There is another component without which such replacement projects will never work, namely public trust in the local authorities. “People must believe that they won’t be gypped,” says Kucherenko, and explains that in Moscow, such projects were based on the people’s confidence in mayor Luzhkov, and that in Ukraine the residents of old apartment buildings will have to sign waiver agreements — something no one will do without having that kind of confidence.
Another factor that impedes such projects is the absence in Ukrainian legislation of a clause whereby Khrushchevka tenants can be forced to resettle. “We’re working on this,” said Berkuta. From what The Day knows, these proceedings are included in the Housing Code bill, which is being revised at the Verkhovna Rada.
All these problems aren’t likely to be solved earlier than three years from now, says Kucherenko, and that then the first high-rise condos will emerge in place of Khrushchevkas. He believes that such projects will start being implemented in Kyiv, followed by Odesa, Dnipropetrovsk, Donetsk, and Kharkiv, considering that there are solvent buyers in these cities. Kucherenko’s estimates read that a total of 76 million square meters of floor space have to be replaced, considering the hazardous condition of those obsolete structures.

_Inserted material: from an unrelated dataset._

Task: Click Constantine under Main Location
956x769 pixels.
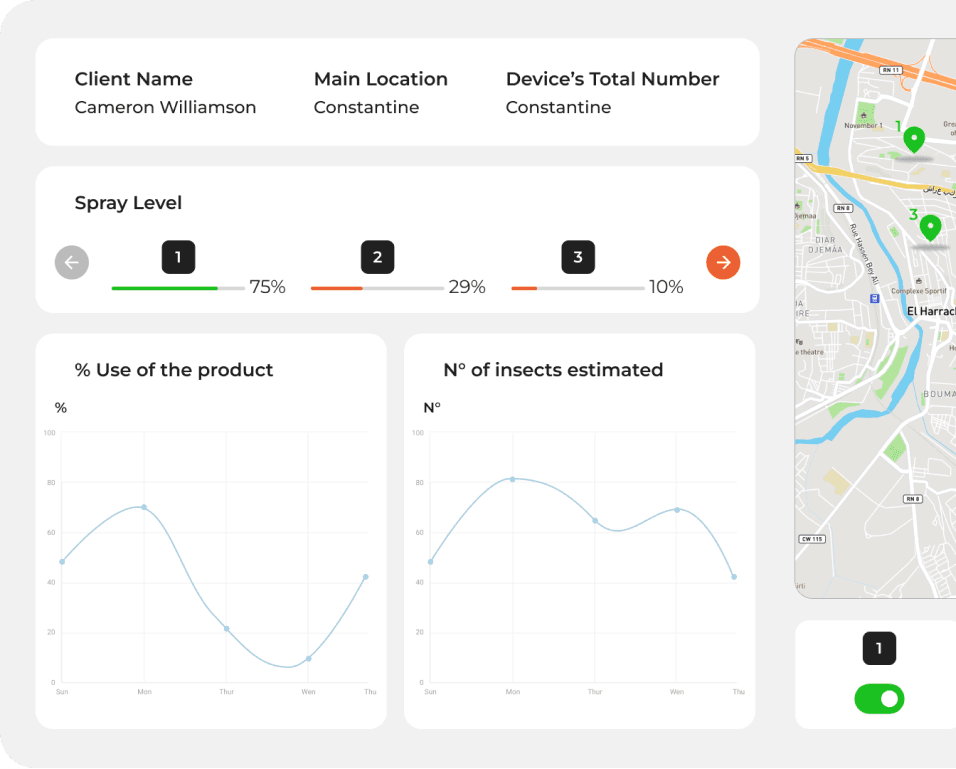Action: pos(366,107)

This amounts to about one thousand old apartment buildings in Kyiv alone. He believes that the role the state can play in such projects is that of installing heating systems and upgrading the adjoining territories.
TO THE POINT
The Ministry of Regional Planning and Development (Minrehionbud) predicts a 25 percent increase in housing sales in 2010, up to eight million square meters. In 2009, this level was 6.4 million, 39 percent less than in 2008 (when it reached 10,496,000 square meters).